The corn is grown in the Sierra Mixe region of Oaxaca in southern Mexico, part of the region where corn was first domesticated by Native Americans thousands of years ago. Farmers in the area grow the corn in nitrogen-depleted soils using traditional practices with little or no fertilizer, conditions that have selected for a novel ability to acquire nitrogen. The biological materials for this investigation were accessed and utilized under an Access and Benefit Sharing Agreement with the Sierra Mixe community and with the permission of the Mexican government.

The corn is striking. Most corn varieties grow to about 12 feet and have just one or two groups of aerial roots that support the plant near its base. But the nitrogen-fixing varieties stand over 16 feet tall and develop up to eight or 10 sets of thick aerial roots that never reach the ground. Under the right conditions, these roots secrete large amounts of sugar-rich gel, providing the energy and oxygen-free conditions needed for nitrogen-fixing bacteria to thrive.

Establishing that plants are incorporating nitrogen from the air is technically challenging.

“It took us eight years of work to convince ourselves that this was not an artifact,” says Ané, whose lab specializes in studying and quantifying nitrogen fixation. “Technique after technique, they’re all giving the same result showing high levels of nitrogen fixation in this corn.”

The group used five different techniques across experiments in Mexico and Madison to confirm that the Sierra Mixe corn’s gel was indeed fixing nitrogen from the air and that the plant could incorporate this nitrogen into its tissues.

“What I think is cool about this project is it completely turns upside down the way we think about engineering nitrogen fixation,” says Ané.

The gel secreted by the corn’s aerial roots appears to work primarily by excluding oxygen and providing sugars to the right bacteria, sidestepping complex biological interactions. The research team was even able to simulate the natural gel’s effects with a similar gel created in the lab and seeded with bacteria.
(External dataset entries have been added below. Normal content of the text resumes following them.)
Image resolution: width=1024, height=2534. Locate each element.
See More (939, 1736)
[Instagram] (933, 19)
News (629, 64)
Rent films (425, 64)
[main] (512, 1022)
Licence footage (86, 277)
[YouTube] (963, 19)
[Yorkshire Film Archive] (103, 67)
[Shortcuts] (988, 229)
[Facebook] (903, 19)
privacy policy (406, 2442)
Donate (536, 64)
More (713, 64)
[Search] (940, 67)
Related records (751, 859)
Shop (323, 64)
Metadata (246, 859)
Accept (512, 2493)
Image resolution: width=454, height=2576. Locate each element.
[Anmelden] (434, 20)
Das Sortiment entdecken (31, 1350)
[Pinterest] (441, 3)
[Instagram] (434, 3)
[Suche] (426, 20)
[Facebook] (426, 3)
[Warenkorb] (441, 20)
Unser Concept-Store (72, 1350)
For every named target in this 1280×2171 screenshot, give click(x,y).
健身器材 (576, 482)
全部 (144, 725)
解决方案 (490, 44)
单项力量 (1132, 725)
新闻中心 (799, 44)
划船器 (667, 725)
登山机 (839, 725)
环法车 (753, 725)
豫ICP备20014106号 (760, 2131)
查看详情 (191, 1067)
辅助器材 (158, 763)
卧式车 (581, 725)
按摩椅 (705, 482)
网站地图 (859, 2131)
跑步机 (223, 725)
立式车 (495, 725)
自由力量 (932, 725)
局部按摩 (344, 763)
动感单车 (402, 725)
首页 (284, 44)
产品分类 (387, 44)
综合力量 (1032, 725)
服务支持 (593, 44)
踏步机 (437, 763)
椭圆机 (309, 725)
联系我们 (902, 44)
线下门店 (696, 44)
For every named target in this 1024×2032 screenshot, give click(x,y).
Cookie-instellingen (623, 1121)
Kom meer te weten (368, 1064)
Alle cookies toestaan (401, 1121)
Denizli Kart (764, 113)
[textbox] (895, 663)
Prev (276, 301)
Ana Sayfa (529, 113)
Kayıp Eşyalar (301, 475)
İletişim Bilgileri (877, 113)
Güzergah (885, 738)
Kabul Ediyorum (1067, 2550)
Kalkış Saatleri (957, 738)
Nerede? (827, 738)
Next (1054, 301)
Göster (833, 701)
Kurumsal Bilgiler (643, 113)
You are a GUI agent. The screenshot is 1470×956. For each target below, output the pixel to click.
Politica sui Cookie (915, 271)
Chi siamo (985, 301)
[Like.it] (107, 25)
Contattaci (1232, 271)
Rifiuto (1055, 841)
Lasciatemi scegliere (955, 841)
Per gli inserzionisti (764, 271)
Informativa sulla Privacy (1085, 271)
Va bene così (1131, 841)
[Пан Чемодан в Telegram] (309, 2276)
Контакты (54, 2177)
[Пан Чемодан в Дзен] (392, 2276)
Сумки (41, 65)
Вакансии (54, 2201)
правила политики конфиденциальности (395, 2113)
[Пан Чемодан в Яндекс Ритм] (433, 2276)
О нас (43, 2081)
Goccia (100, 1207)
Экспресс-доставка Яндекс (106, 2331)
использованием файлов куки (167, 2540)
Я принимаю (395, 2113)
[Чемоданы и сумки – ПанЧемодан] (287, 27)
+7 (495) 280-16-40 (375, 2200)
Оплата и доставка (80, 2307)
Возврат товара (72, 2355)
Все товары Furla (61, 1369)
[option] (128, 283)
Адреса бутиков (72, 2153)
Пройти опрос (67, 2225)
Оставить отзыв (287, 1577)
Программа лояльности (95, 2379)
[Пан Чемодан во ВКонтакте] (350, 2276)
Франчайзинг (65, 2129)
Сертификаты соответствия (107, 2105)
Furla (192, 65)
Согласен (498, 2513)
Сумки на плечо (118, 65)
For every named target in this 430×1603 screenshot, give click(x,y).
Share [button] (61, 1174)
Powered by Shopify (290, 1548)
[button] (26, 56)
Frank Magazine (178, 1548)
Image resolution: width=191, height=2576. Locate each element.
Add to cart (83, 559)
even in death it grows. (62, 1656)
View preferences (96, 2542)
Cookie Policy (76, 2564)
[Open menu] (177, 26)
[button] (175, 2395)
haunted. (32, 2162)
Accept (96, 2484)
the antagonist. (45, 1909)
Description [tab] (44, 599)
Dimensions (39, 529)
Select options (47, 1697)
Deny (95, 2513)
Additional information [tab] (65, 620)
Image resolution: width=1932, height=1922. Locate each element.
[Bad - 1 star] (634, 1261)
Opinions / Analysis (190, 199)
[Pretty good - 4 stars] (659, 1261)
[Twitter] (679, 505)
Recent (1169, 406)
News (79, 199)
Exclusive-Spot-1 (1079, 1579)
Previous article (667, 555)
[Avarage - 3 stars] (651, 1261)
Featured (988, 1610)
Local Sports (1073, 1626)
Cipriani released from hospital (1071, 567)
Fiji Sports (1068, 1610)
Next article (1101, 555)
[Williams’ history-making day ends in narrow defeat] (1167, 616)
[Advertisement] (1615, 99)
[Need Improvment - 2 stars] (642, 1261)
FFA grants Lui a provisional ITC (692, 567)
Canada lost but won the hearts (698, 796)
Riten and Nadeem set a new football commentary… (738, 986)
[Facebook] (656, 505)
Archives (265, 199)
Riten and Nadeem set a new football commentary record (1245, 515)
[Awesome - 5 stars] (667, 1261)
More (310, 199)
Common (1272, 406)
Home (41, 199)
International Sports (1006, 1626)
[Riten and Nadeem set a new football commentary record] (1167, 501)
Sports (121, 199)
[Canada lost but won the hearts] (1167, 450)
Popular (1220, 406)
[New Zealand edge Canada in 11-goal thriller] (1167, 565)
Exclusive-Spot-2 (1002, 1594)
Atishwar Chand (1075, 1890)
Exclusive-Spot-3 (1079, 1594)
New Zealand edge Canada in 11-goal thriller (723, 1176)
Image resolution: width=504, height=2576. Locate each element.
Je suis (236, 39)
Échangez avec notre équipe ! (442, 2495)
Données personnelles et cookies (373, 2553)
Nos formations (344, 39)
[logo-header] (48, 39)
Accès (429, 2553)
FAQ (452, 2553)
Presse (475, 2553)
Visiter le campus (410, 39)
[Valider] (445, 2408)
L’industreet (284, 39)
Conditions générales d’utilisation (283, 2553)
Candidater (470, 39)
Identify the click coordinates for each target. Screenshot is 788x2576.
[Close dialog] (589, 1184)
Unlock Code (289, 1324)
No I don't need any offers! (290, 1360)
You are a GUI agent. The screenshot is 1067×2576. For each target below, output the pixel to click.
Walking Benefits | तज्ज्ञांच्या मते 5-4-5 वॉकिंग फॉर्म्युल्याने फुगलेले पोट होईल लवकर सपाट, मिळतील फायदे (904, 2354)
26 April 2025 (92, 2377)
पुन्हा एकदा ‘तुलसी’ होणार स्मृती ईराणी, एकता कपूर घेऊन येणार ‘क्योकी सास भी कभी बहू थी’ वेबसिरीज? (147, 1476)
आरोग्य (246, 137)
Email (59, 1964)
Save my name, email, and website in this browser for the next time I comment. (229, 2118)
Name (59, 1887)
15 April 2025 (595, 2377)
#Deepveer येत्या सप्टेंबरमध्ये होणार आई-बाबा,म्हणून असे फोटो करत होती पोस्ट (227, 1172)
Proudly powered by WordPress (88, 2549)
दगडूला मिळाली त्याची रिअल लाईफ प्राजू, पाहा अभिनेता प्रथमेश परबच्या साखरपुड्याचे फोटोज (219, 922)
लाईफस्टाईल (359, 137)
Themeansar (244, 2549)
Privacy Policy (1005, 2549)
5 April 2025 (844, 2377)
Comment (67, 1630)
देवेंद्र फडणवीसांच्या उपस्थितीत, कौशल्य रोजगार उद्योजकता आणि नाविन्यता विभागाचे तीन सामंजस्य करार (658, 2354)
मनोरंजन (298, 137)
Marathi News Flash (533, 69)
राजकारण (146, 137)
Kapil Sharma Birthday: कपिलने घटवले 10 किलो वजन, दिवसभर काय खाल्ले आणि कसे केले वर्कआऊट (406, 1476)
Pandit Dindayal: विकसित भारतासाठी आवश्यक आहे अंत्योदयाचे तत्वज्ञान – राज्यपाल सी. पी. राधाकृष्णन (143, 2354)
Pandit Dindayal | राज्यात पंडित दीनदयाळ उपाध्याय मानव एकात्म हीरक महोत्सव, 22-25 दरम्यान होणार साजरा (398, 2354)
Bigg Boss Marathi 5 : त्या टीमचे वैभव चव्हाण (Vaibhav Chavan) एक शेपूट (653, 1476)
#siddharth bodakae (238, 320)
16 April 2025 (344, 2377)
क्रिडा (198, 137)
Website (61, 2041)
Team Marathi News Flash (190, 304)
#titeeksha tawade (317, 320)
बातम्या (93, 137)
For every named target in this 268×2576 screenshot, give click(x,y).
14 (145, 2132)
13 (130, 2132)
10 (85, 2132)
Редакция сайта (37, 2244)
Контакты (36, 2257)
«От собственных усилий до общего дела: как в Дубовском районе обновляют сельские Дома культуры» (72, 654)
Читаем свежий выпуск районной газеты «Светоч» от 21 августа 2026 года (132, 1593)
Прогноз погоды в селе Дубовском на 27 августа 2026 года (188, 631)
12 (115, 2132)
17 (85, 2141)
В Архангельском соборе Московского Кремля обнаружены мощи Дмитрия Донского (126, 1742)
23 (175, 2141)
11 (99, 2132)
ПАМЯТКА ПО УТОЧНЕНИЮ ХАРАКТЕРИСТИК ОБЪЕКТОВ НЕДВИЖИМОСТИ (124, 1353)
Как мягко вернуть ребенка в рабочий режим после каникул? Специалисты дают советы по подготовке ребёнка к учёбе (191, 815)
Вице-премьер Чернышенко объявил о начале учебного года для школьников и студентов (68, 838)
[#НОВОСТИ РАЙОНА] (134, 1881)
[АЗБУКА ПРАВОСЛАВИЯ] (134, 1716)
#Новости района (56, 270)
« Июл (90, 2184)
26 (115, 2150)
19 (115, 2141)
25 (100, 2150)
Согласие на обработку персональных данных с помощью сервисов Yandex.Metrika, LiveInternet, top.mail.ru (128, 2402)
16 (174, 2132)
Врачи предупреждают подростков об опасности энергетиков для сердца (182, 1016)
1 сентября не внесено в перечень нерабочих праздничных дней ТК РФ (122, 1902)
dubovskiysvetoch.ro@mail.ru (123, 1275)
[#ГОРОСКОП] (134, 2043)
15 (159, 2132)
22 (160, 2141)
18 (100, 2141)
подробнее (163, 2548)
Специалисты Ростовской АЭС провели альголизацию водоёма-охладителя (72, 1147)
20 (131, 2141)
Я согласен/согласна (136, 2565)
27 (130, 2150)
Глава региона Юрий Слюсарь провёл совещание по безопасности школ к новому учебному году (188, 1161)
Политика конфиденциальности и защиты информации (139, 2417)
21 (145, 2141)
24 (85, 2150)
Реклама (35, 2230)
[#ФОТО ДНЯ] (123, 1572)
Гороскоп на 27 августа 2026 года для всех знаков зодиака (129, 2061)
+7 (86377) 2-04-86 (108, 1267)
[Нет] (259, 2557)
The simplicity of the system provides inspiration to researchers looking to identify or create more crop plants with this trait.

Breeding the trait into commercial cultivars of corn could reduce the need for artificial nitrogen fertilizers, which have a host of disadvantages. More than 1 percent of the world’s total energy production goes toward producing nitrogen fertilizer. Developed countries contend with waterways polluted by leaching nitrogen, while adequate fertilizer is often inaccessible or too expensive for farmers in developing countries. Corn that fixes some of its own nitrogen could mitigate these issues, but more research will be required.

“Engineering corn to fix nitrogen and form root nodules like legumes has been a dream and struggle of scientists for decades,” says Ané. “It turns out that this corn developed a totally different way to solve this nitrogen fixation problem. The scientific community probably underestimated nitrogen fixation in other crops because of its obsession with root nodules.”

“This corn showed us that nature can find solutions to some problems far beyond what scientists could ever imagine,” Ané says.